» Exercise requirements: When the line containing "Click the blinking" appears in the data below, begin copying there and stop only after the line containing "This screenshot has width=1323, height=419.".

» Input:
★ ★ ★ ★ ★ ★ ★
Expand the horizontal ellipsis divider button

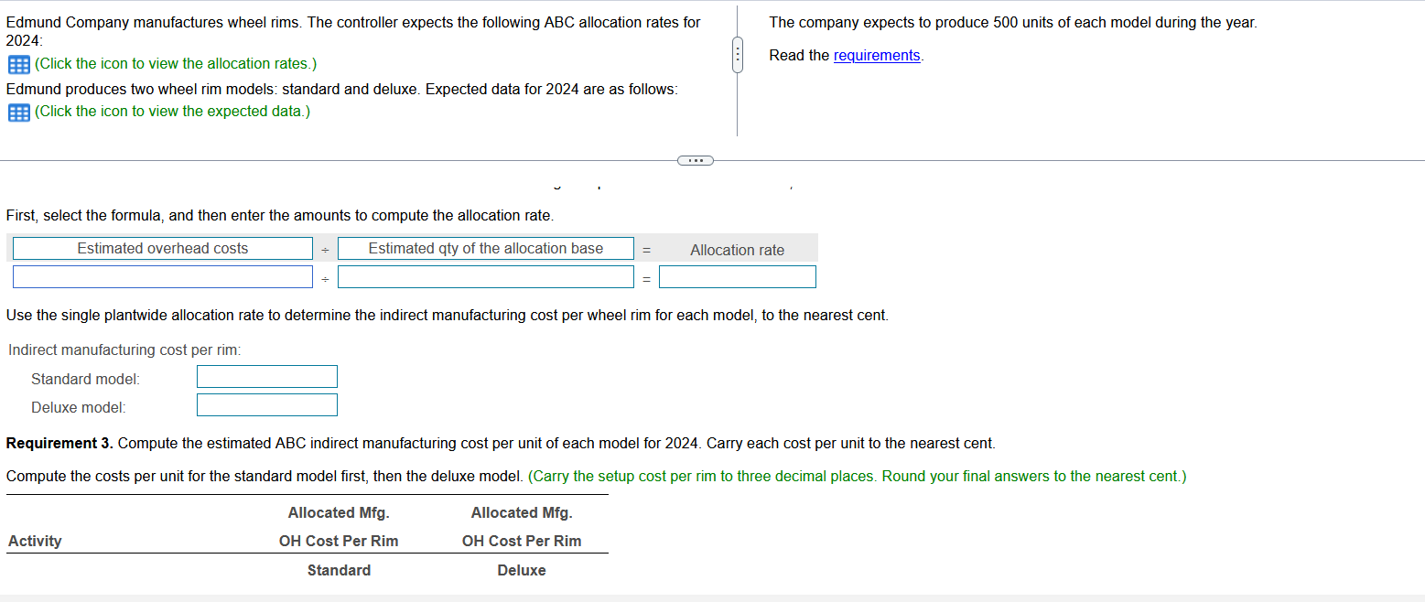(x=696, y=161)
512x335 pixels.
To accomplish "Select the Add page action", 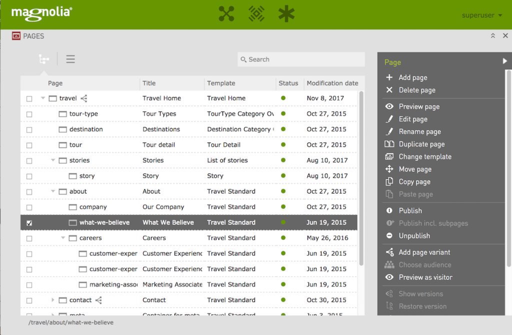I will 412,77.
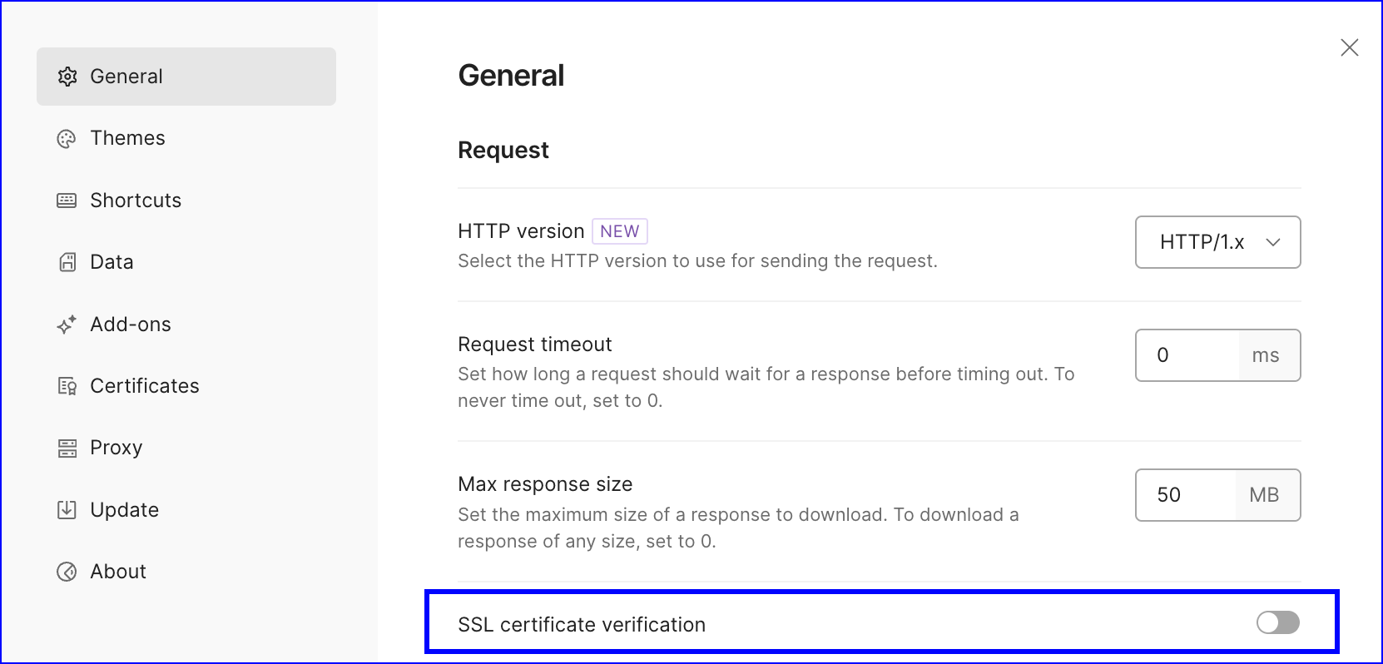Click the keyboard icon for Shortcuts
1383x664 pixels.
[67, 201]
★ ★ ★ ★ ★ ★ ★
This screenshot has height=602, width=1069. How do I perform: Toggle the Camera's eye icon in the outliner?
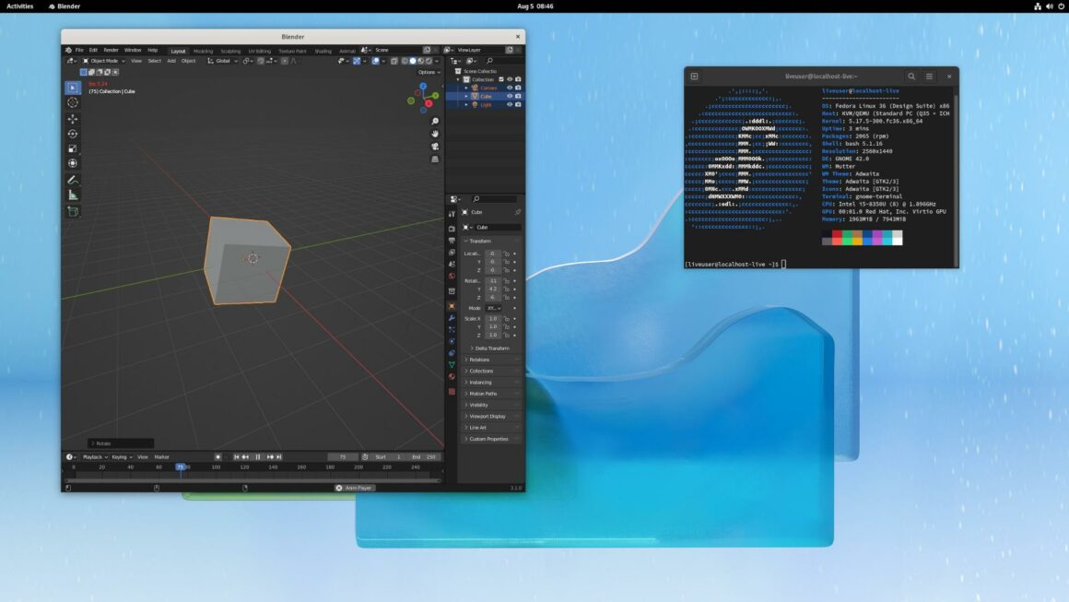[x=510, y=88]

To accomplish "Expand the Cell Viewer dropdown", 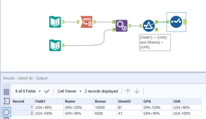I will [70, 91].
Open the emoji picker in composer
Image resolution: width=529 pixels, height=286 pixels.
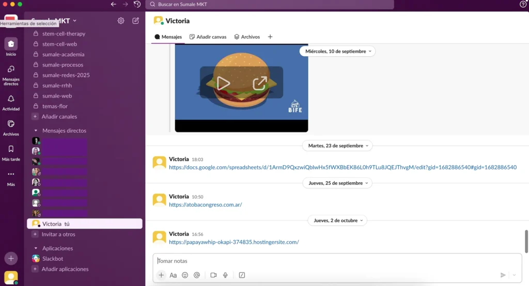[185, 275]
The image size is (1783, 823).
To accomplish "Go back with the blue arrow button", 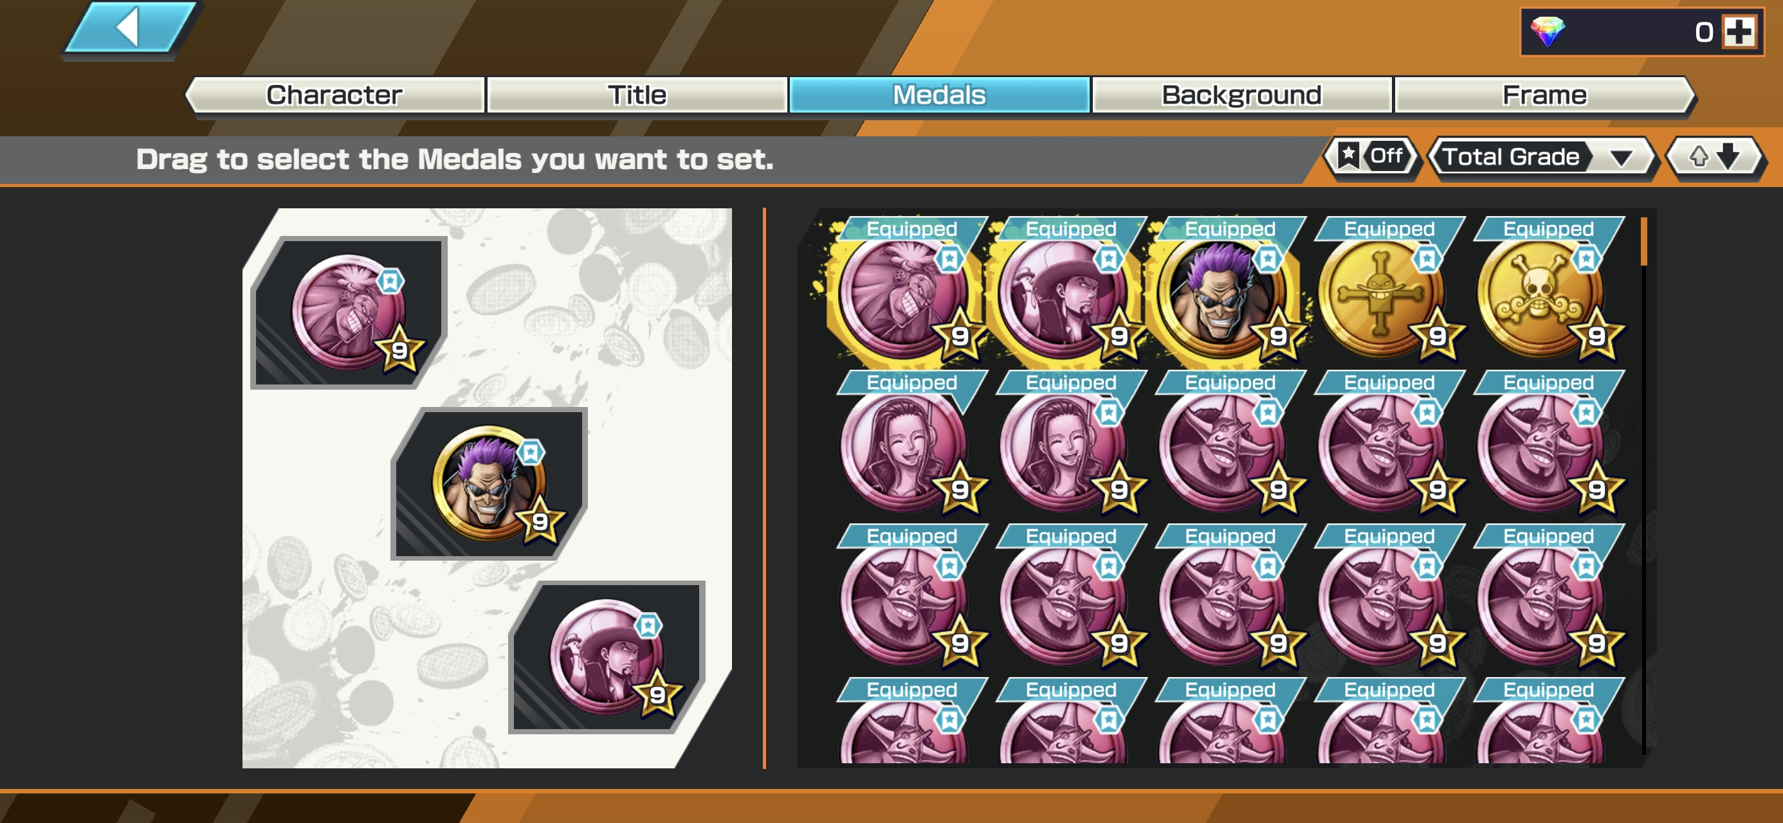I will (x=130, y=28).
★ ★ ★ ★ ★ ★ ★
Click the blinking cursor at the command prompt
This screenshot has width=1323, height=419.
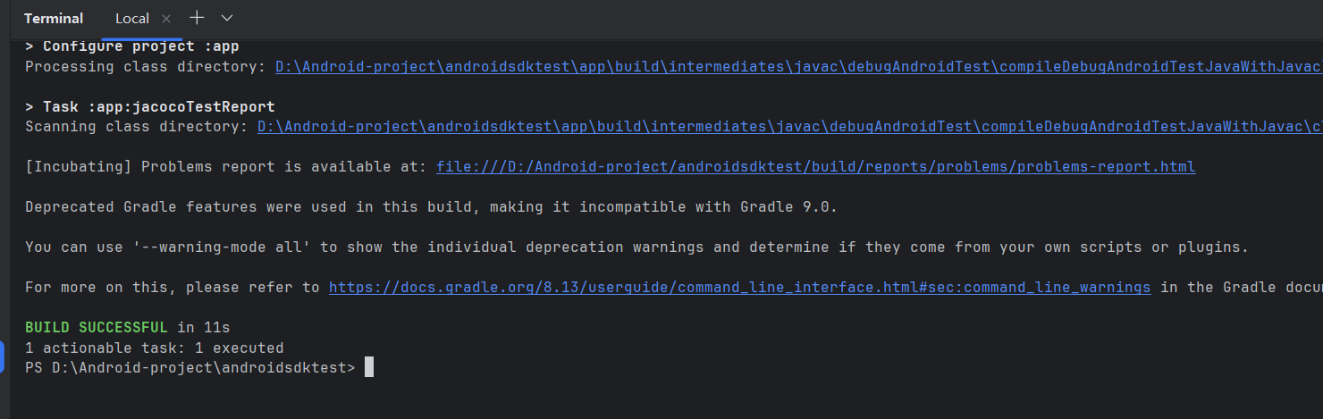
★ ★ ★ ★ ★ ★ ★
» Task result:
Click the blinking cursor at the command prompt
This screenshot has width=1323, height=419.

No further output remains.